Bob el Cascarrabias le dio una patada a una inocente papelera, cuyo contenido salió volando en todas direcciones.

—¿Sabemos por qué, de repente, decidió matar a su jefe? —dijo McLean, señalando con la barbilla la mole que era Jethro Callum.

Lo estaban observando a través del espejo unidireccional que daba a la sala de interrogatorios. McLean tenía una idea bastante clara del porqué, pero no le resultaba precisamente agradable.

—Será mejor que se lo preguntemos.

—Muy bien, Bob. Pues vamos a acabar con esto de una vez.

McLean hizo un gesto de dolor al levantarse de su silla. Había conseguido partirse tres costillas y se había ganado en la pelea un moretón que tenía la misma forma y tamaño que Polonia. Empezaba a tener una ligera idea de cómo debía de haberse sentido David Brown antes de morir.

Callum no se movió cuando abrieron la puerta, ni pareció reparar en su presencia cuando McLean se sentó con mucho cuidado en la silla que tenía delante. Bob el Cascarrabias retiró el envoltorio de dos cintas y las introdujo en la grabadora, para que quedara registrado el interrogatorio. Y ni siquiera entonces pronunció palabra el corpulento chófer. McLean procedió con las formalidades y, por último, se inclinó hacia adelante y apoyó los codos en la mesa que lo separaba del asesino.

—¿Por qué mató usted a Gavin Spenser, señor Callum?

Muy despacio, el guardaespaldas levantó la cabeza. Parecía tener dificultades para enfocar la mirada y en su rostro se advertía una expresión de perplejidad, como si acabara de comprender dónde estaba.

—¿Quién es usted? —preguntó.

—Ya hemos pasado por todo esto, señor Callum.
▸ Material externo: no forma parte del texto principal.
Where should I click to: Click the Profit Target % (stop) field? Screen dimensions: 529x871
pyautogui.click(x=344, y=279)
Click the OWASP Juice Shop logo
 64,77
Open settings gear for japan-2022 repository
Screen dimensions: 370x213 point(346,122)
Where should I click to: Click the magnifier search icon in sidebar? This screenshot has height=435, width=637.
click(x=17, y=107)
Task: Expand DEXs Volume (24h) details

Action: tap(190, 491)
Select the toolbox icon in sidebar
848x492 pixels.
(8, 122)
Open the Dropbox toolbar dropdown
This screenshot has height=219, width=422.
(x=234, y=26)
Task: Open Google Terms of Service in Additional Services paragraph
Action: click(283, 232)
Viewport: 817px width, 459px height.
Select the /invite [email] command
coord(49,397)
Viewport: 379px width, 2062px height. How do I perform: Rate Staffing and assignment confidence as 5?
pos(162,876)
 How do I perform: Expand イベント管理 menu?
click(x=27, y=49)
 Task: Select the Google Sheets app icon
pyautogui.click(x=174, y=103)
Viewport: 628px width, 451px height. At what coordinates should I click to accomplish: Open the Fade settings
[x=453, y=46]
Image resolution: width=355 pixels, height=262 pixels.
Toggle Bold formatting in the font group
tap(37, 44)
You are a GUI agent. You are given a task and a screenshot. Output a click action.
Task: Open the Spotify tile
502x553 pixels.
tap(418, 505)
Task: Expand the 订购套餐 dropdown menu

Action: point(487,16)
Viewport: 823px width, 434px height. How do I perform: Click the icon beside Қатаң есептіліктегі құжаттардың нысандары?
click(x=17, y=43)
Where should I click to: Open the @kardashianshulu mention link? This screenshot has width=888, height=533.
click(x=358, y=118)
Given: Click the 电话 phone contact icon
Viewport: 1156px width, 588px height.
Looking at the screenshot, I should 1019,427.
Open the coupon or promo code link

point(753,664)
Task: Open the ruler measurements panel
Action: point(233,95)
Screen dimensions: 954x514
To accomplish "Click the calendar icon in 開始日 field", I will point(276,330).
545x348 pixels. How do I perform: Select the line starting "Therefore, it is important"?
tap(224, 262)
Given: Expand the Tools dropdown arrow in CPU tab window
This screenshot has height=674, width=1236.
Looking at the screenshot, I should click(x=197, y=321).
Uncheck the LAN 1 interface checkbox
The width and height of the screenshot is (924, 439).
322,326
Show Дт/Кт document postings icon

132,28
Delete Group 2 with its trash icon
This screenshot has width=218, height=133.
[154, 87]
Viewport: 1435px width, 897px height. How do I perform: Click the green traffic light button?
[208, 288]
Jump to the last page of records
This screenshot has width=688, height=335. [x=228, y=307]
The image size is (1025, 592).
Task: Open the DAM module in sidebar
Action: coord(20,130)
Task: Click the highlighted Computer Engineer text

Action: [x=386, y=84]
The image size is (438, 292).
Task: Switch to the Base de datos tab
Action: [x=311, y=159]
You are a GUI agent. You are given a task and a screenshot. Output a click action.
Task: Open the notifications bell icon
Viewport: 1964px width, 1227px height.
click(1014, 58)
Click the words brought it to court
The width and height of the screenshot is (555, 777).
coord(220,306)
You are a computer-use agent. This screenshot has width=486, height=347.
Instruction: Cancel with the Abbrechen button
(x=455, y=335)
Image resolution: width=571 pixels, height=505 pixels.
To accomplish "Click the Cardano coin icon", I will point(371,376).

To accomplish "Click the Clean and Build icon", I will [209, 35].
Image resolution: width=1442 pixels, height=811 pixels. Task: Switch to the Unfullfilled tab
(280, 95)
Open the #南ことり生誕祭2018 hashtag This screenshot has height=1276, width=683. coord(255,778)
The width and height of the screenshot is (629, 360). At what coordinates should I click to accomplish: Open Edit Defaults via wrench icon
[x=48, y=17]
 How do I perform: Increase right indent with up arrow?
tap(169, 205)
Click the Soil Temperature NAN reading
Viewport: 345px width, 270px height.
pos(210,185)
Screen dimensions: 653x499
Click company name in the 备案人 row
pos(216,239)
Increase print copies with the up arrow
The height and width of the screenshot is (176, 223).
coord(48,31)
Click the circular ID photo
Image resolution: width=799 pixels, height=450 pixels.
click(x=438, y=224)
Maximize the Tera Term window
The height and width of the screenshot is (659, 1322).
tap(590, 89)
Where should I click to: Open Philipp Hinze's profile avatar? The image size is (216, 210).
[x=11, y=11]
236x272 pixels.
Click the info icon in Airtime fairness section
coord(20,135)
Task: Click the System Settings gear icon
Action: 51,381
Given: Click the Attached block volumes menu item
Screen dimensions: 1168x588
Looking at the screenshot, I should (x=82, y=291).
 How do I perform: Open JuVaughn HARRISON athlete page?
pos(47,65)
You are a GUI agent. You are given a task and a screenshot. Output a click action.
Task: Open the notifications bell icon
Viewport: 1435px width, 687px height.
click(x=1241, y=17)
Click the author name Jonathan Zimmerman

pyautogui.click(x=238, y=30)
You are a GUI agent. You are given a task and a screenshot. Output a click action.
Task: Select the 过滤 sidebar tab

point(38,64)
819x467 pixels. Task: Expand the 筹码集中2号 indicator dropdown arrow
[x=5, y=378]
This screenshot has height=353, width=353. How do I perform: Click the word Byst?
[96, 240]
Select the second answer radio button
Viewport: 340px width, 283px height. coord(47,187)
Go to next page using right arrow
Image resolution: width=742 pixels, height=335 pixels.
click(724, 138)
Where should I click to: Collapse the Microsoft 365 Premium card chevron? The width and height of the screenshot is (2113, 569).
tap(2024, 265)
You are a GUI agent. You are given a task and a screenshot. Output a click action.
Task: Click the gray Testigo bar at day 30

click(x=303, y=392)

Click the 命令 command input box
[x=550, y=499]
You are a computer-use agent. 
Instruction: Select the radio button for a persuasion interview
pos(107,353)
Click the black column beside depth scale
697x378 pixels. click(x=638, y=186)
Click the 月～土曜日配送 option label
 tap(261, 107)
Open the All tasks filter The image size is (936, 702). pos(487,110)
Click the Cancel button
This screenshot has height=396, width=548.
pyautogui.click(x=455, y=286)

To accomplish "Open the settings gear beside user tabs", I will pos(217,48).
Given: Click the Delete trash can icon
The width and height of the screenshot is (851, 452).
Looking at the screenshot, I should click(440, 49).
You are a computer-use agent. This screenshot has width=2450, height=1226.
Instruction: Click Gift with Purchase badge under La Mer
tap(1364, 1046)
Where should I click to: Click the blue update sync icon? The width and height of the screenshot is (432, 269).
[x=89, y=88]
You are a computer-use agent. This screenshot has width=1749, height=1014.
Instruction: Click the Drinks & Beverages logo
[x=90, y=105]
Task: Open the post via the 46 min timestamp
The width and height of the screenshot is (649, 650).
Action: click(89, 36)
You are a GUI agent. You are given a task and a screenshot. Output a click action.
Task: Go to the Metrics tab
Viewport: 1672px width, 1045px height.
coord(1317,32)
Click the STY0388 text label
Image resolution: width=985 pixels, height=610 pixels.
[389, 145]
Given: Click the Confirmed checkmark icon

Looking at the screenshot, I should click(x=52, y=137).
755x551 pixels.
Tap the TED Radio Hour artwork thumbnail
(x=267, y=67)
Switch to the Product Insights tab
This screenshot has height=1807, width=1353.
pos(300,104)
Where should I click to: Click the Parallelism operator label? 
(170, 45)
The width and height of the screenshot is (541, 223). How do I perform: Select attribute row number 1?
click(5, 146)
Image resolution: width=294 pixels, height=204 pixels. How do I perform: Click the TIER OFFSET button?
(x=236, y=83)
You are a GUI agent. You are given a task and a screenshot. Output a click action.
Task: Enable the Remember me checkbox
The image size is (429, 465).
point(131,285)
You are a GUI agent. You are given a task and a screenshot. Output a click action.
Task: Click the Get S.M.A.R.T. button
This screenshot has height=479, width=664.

Soy el inspector de policía McLean y este es mi colega, el sargento Laird.

—¿Dónde estoy? —preguntó, sacudiendo las manos esposadas—. ¿Por qué estoy aquí?

—¿En serio espera que me crea que no lo sabe, señor Callum?

McLean estudió el rostro del guardaespaldas. Era algo que solo una madre podría amar: incontables cicatrices obtenidas en peleas, nariz chata y torcida, ojos demasiado juntos como para poder transmitir una mirada de inteligencia… Pero también había algo más, algo que acechaba tras la perplejidad. McLean percibió su presencia y, en aquel mismo instante, supo que aquel algo también percibía la suya. Callum dejó de luchar contra las esposas y se dejó caer hacia adelante, al tiempo que relajaba todo el cuerpo.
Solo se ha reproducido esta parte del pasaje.